The researchers at UNMC adapted the diagnostic test that Thiele had been working on and conducted the prospective study that was published in PLOS One.

What comes next will come down to the selected commercial play, Runge said, and HealthCheck is keeping several options on the table. One is to try to get to market quickly by creating a fee-for-service laboratory test, he said.

HealthCheck Diagnostics and Academic Technology Ventures would use the funding that they hope to raise to build a CLIA-certified laboratory. Or they could, alternatively, collaborate with a laboratory that already has CLIA certification, Pottinger said.

He said that he expects it could take HealthCheck about a year after a successful capital raise to begin earning revenues through a CLIA-certified lab. Longer term, it could pursue US Food and Drug Administration clearance. In the meantime, he noted, the firm will also consider obtaining regulatory approvals to launch the test in China and Europe.

HealthCheck will face stiff competition in the atherosclerotic disease diagnostic space. The Mayo Clinic markets a biomarker test that has been cleared by the FDA. Its chemiluminometric immunoassay measures troponin I, running on Siemen's Advia Centaur XP instrument.

Troponin I is released into the bloodstream within hours of the onset of symptoms of myocardial infarction or ischemic damage, and it can be detected at 3 to 6 hours following onset of chest pain, according to the Mayo Clinic.

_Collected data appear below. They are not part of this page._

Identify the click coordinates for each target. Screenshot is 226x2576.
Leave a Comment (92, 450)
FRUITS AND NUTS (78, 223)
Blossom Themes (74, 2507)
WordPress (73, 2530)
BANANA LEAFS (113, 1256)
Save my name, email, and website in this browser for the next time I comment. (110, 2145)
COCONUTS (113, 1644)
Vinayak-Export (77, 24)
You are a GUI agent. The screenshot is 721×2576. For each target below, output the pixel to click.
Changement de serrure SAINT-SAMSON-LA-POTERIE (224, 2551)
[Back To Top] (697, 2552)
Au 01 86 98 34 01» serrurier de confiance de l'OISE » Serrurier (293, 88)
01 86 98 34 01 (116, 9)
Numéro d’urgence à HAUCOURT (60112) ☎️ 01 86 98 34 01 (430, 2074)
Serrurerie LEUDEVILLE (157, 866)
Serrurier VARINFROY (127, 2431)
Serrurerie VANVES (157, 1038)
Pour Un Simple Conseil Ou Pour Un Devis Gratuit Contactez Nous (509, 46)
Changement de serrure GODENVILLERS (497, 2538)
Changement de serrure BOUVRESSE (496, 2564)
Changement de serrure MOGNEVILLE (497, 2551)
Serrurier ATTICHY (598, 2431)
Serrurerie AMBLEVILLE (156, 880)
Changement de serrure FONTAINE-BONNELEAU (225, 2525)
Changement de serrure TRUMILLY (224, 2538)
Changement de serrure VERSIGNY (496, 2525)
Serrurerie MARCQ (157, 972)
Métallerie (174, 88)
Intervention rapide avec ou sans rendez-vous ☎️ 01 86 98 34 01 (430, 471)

Also, in March, proteomic diagnostic firm Prevencio and collaborating researchers published a study in the Journal of the American College of Cardiology that indicates the company's protein test for obstructive coronary artery disease could significantly outperform existing tests for the condition.

The firm is developing an assay kit for a study it plans to launch next year to generate data for an FDA submission, and it plans to open a $20 million Series C funding round in the second quarter of this year to fund the assay kit development and FDA study.

Its test for coronary artery disease measures the quantity of four proteins — adiponectin, apolipoprotein C-1, kidney injury molecule-1, and midkine.

Singulex, another company developing a test for cardiac care, received the CE mark in Europe for its Sgx Clarity immunodiagnostics system, which uses single-molecule counting as a basis of its in vitro diagnostics system.

The firm has also said that it is expanding the clinical testing of its Sgx Clarity automated immunodiagnostics system at four European clinical research sites to evaluate its utility in cardiac care. And earlier this year, the company said it was developing a point-of-care instrument and planned to have a prototype by the end of the year.